Note: This is purely academic, and not being used in a production environment in any way. I'm trying to get a better handle on Scala's type system and bounds.

Was it helpful?

Solution

If you're using Scala 2.10:

import scala.collection.generic.CanBuildFrom
import scala.collection.TraversableLike

implicit class TraversableWithSwap[A, Repr <: Traversable[A]](val xs: TraversableLike[A, Repr]) extends AnyVal {
  def swap[That](i: Int, j: Int)(implicit bf: CanBuildFrom[Repr, A, That]): That = {
    val builder = bf(xs.asInstanceOf[Repr])
    builder.sizeHint(xs)
    builder ++= xs.take(i)
    builder ++= xs.slice(j, j + 1)
    builder ++= xs.slice(i + 1, j)
    builder ++= xs.slice(i, i + 1)
    builder ++= xs.drop(j + 1)
    builder.result
  }
}

(The AnyVal thing turns it into a Value Class, meaning that the compiler will rewrite it as a static function to avoid actually doing the wrapping during runtime.)

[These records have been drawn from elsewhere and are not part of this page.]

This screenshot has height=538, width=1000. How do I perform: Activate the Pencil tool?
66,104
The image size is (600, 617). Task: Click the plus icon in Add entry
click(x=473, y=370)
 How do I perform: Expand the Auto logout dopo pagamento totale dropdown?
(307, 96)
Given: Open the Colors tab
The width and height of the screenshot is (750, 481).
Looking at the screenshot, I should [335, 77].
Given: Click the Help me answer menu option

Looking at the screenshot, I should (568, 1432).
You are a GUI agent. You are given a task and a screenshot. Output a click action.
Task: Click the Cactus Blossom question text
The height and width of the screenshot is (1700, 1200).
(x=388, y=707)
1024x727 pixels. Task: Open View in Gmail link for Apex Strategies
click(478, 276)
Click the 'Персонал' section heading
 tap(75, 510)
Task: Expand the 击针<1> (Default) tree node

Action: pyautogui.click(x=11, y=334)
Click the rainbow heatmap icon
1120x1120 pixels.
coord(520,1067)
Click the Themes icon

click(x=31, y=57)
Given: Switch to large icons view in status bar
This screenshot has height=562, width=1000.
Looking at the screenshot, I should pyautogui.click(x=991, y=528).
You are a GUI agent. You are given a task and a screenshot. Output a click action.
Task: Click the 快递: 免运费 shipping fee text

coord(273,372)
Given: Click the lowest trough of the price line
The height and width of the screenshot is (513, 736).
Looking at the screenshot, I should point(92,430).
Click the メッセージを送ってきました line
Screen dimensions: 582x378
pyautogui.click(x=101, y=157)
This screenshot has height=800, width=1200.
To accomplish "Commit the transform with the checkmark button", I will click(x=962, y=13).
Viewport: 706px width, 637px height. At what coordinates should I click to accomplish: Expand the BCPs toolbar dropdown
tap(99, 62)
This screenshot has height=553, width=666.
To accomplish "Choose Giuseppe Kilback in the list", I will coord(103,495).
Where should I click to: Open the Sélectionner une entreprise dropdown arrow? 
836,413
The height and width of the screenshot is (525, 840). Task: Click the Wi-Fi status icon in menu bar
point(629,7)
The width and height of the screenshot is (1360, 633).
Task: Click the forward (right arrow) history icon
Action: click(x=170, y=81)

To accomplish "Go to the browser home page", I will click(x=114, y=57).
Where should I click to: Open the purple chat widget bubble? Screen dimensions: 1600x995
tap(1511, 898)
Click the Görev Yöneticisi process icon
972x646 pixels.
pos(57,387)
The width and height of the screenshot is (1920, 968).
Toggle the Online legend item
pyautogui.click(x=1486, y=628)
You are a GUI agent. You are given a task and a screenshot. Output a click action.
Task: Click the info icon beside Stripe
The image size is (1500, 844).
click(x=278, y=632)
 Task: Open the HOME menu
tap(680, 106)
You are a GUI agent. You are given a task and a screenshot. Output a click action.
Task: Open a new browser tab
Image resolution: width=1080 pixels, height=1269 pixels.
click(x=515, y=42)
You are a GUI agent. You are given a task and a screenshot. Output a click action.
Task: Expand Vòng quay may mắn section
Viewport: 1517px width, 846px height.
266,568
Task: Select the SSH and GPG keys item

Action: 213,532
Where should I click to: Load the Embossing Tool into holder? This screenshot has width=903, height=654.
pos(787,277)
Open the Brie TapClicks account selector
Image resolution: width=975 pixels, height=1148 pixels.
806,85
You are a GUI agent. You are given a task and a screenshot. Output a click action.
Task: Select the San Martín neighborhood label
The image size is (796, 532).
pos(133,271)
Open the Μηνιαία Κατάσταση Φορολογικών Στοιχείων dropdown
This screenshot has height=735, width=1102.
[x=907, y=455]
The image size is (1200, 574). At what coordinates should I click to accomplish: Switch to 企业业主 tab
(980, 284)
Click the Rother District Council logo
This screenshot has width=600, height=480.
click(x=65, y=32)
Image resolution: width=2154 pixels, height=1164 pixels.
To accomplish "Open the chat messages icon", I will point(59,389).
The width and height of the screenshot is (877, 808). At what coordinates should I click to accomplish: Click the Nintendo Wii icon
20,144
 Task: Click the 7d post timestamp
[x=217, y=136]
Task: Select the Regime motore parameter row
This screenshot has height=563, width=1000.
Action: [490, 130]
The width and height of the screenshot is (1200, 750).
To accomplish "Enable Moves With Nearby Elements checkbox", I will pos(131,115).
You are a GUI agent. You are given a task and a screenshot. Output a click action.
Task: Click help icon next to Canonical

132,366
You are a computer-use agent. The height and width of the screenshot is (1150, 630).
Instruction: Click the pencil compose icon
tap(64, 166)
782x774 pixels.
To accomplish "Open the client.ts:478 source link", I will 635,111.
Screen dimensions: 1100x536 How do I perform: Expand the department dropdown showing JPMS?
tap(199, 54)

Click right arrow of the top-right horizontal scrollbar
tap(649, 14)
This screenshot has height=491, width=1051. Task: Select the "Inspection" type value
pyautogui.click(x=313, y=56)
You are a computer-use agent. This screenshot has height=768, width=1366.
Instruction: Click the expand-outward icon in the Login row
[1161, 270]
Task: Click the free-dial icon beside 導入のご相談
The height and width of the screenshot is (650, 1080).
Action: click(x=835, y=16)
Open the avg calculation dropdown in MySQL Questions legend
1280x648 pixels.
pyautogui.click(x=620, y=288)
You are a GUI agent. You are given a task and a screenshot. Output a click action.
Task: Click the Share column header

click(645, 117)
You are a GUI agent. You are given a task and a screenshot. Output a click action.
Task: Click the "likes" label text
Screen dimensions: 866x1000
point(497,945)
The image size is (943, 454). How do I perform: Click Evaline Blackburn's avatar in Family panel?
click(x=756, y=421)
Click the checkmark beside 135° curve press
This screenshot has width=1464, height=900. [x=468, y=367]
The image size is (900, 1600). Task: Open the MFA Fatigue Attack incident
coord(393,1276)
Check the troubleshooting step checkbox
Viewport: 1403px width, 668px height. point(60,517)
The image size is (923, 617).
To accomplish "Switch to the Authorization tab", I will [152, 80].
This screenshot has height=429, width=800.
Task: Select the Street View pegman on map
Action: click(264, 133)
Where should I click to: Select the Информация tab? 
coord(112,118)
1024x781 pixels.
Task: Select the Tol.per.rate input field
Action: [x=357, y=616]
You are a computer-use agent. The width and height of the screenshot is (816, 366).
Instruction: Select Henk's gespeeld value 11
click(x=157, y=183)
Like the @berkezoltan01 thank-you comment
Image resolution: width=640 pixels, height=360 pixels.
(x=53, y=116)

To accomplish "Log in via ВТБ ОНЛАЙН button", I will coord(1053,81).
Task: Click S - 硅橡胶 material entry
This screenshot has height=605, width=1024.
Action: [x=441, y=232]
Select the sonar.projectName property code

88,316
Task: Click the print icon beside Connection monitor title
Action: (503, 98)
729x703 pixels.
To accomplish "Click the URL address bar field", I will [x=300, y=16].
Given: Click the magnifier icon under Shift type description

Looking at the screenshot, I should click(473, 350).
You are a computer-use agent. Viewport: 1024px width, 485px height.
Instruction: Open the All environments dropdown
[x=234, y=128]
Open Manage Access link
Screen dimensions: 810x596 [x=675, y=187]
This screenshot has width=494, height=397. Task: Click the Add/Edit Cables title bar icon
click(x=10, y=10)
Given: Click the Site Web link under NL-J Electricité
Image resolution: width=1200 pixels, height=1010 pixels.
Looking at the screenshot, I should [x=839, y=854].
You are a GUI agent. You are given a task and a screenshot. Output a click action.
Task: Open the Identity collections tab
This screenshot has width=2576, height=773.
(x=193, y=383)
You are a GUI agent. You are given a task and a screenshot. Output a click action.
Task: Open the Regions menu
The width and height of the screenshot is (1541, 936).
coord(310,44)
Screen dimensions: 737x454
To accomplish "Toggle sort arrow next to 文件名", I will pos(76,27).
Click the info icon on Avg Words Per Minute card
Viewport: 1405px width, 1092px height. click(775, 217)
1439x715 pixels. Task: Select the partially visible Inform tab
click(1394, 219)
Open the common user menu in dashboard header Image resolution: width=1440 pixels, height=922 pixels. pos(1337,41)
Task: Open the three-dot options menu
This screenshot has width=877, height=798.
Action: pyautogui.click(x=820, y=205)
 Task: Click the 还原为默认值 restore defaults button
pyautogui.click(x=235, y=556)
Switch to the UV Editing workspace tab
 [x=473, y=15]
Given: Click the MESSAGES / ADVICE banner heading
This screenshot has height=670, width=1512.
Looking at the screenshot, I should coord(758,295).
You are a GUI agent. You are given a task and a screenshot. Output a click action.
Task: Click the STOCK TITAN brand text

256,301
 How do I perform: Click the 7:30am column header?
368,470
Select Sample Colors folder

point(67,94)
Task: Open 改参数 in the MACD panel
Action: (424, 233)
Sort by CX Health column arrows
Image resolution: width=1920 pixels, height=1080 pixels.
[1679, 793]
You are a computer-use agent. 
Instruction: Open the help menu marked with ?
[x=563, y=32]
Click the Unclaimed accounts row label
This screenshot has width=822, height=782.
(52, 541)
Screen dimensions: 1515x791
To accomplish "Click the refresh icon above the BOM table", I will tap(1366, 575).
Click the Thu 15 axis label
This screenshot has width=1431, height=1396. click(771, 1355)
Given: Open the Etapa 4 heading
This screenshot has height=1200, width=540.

If using an earlier version, drop the extends AnyVal and use an implicit-conversion function instead of implicit class:

implicit def toTraversableWithSwap[A, Repr <: Traversable[A]](xs: TraversableLike[A, Repr]) = new TraversableWithSwap(xs)

And using it:

scala> Vector(1,2,3,4,5,6,7,8,9).swap(2,5)
res0: scala.collection.immutable.Vector[Int] = Vector(1, 2, 6, 4, 5, 3, 7, 8, 9)

Note that it doesn't actually make sense to define this function for all Traversable since some traversables (like Set, Map, etc) are unordered, so swapping two elements is meaningless. You probably would actually want to define it for all Seq or something.

Also: Can we also just agree to call it "enhance-my-library" already?